From these naïve assumptions one might assume that it is significantly easier to brute force characters within the base64-encoded charset. The first assumption, mostly for simplicity, is that any given password is made up of the 95 printable ASCII characters. This assumption means that in order to fully search through a one character password in plaintext, it would take 95^1 (95) iterations. Meanwhile, knowing that Base64 encoding has an alphabet of 64 characters, one could assume that it would take 65^1 iterations to completely try all 1 character password combinations.

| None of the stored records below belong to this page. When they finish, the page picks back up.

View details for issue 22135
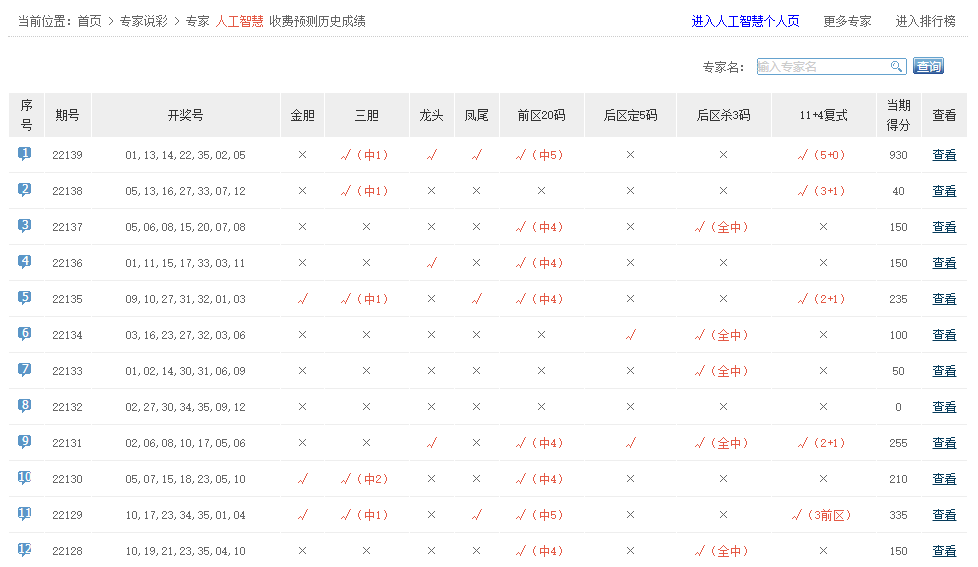 click(x=944, y=299)
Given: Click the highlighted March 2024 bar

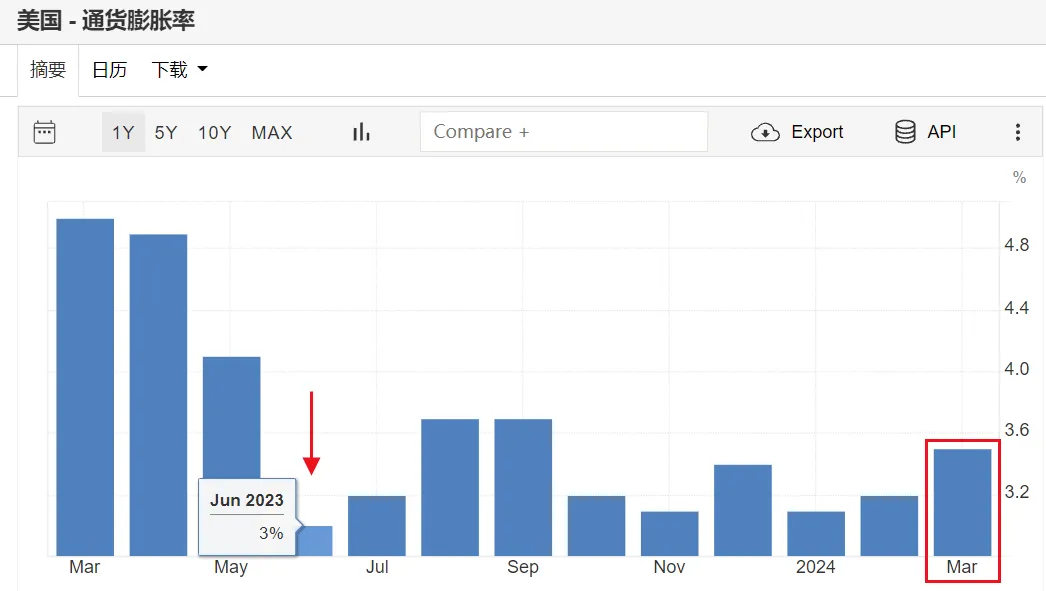Looking at the screenshot, I should click(962, 502).
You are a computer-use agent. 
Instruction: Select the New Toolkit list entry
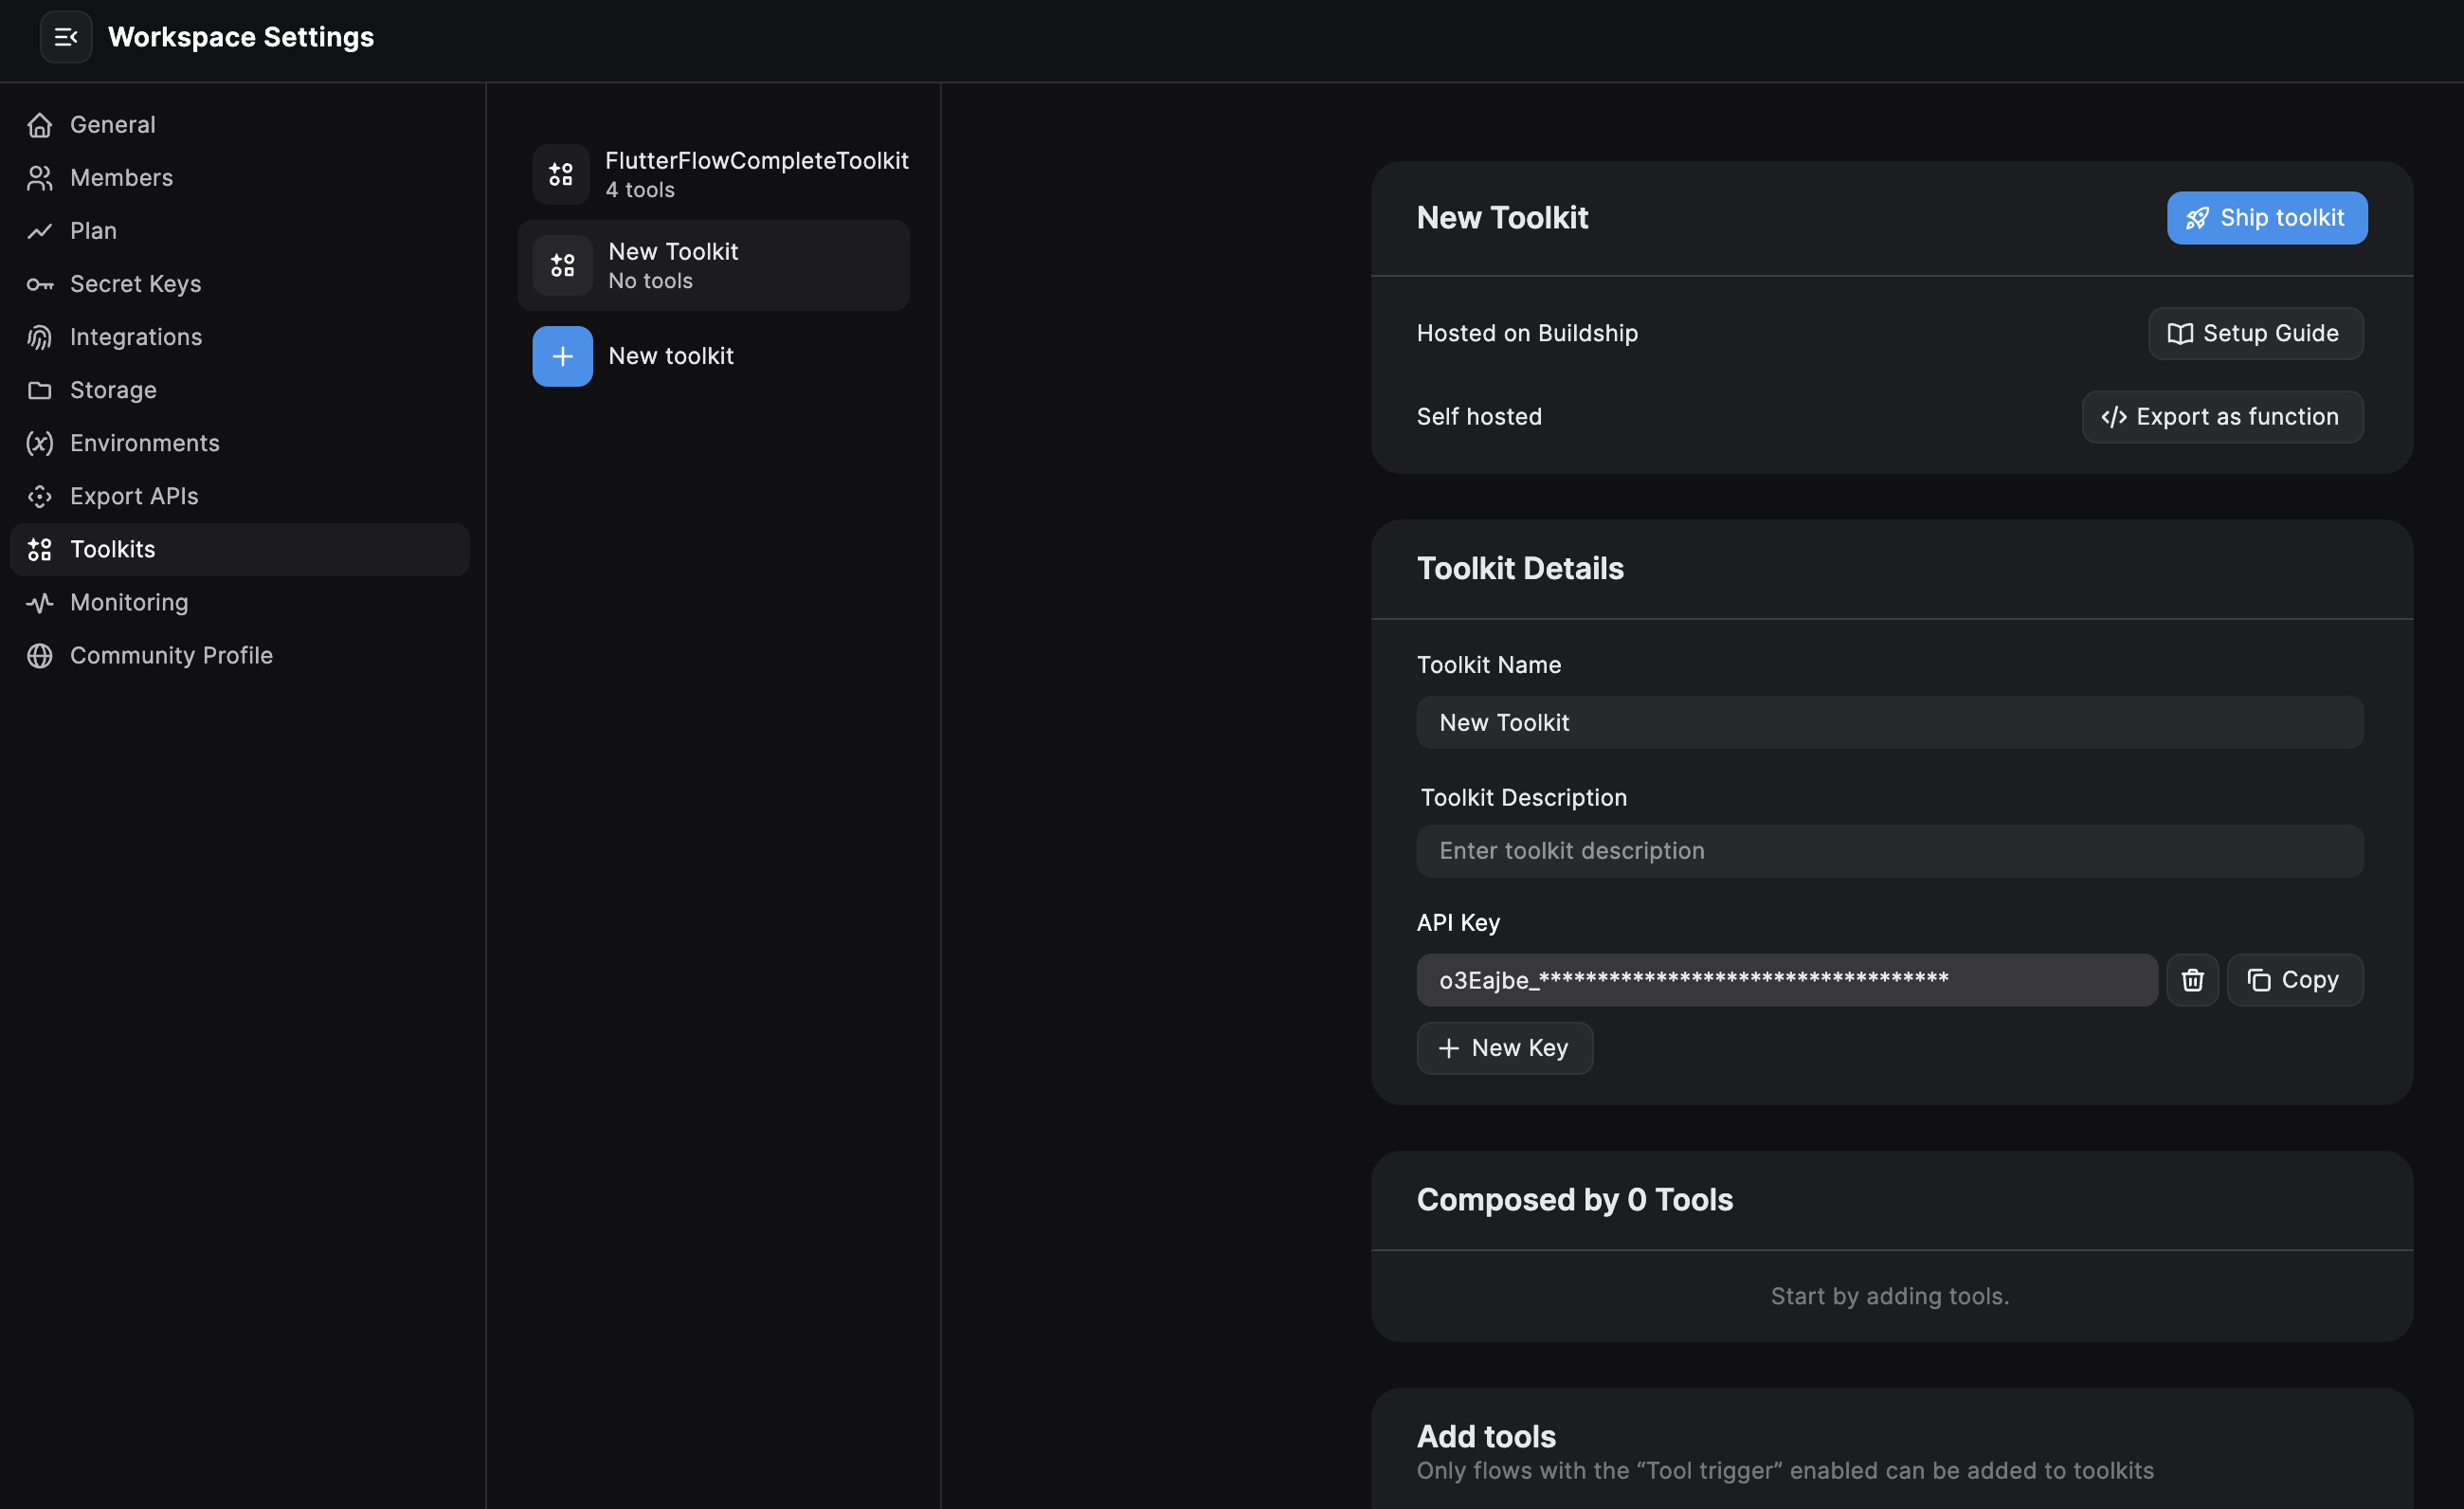tap(713, 266)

Given the above information you may be inclined to try this at home, but these assumptions fail to take into account the nature Base64. Consider Base64 as if it was a hashing algorithm (it's not), the above assumption would be indicative of many, many collisions within the space. But we know that Base64 can be both encoded and decoded quite easily, so how does Base64 encode variable sized input within a smaller character set? The answer is that it uses variable sized - that is to say longer – output. A little bit of background is needed in order to fully understand the previous statement.
Base64 encoding is actually quite simple. Take a simple word like 'Mana'. We first take the ASCII value of each letter 77, 97, 110, and 97 respectively. We then convert these each into their binary representations: 01001101, 01100001, 01101111, and 01100001. When finished we combine these into a single 'bitstring': 01001101011000010110111101100001. Next we take this bit string and break it into 6 bit chunks: 010011 010110 000101 101111 011000 01. We'll notice that 32 is not divisible by 6 and so we pad our last number with zeros until we get a multiple of 6, it then becomes 01000. Our final set appears as follows: 010011 010110 000101 101111 011000 01000. We now do the relatively simple task of converting these back to decimal and looking them up in the table below (19->T, 22->W, 5->F, 46->u, 24->y, and 16->q). We end up with the letters TWFuYQ.

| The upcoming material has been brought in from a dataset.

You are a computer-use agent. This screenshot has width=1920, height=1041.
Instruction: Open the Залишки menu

It is important to note that technically according to the standard if our output is not a multiple of 4 then we will pad with equal signs until we achieve this feature (TWFuYQ==). However, since the decoding process is simply the encoding process in reverse, this isn't strictly needed. Additionally, given an encoding we can very easily determine how much padding is need.
Using the example above we can extrapolate that given an input of length n as input our base64 output length (without padding) would be (ceil(n/3.0)) + n. This now allows us to calculate our given search space more accurately as 64^(ceil(n/3.0)) + n). This pattern means that for every three plaintext additional characters we add one additional base64 bit character. Of course, when we when used as the exponent this gives us a really undesirable feature that after every three characters of input our search space will quadruple (since increasing an exponent by one doubles it).
So we got through a little bit of math. But what does this mean for our original question? It turns out that while when using plaintext we have a larger base (96), the exponent involved with searching a Base64 encoded space grows at a much faster rate. In layman's terms we would never want to search using Base64 versus ASCII.
Below I've visualized what the difference between these search spaces look like for a text of a particular length. When we get to longer passwords these sizes really, for instance searching 32 character text using Base64 encoding you'd have to search ~463167999999998062890000000000000000000000000000000000000000000000000000000000 more combinations. As a result of this I've expressed the graph below on a logarithmic scale. Even here you can see that the differences are marked:
In summary, it makes sense on the surface to assume that Base64 is easier to search than ASCII due to the smaller keyspace. However, as we have shown, keyspace doesn't tell the whole story. Due to the nature of how Base64 encodes strings it is decidedly harder to bruteforce an unknown string encoded in Base64 than it is in ASCII.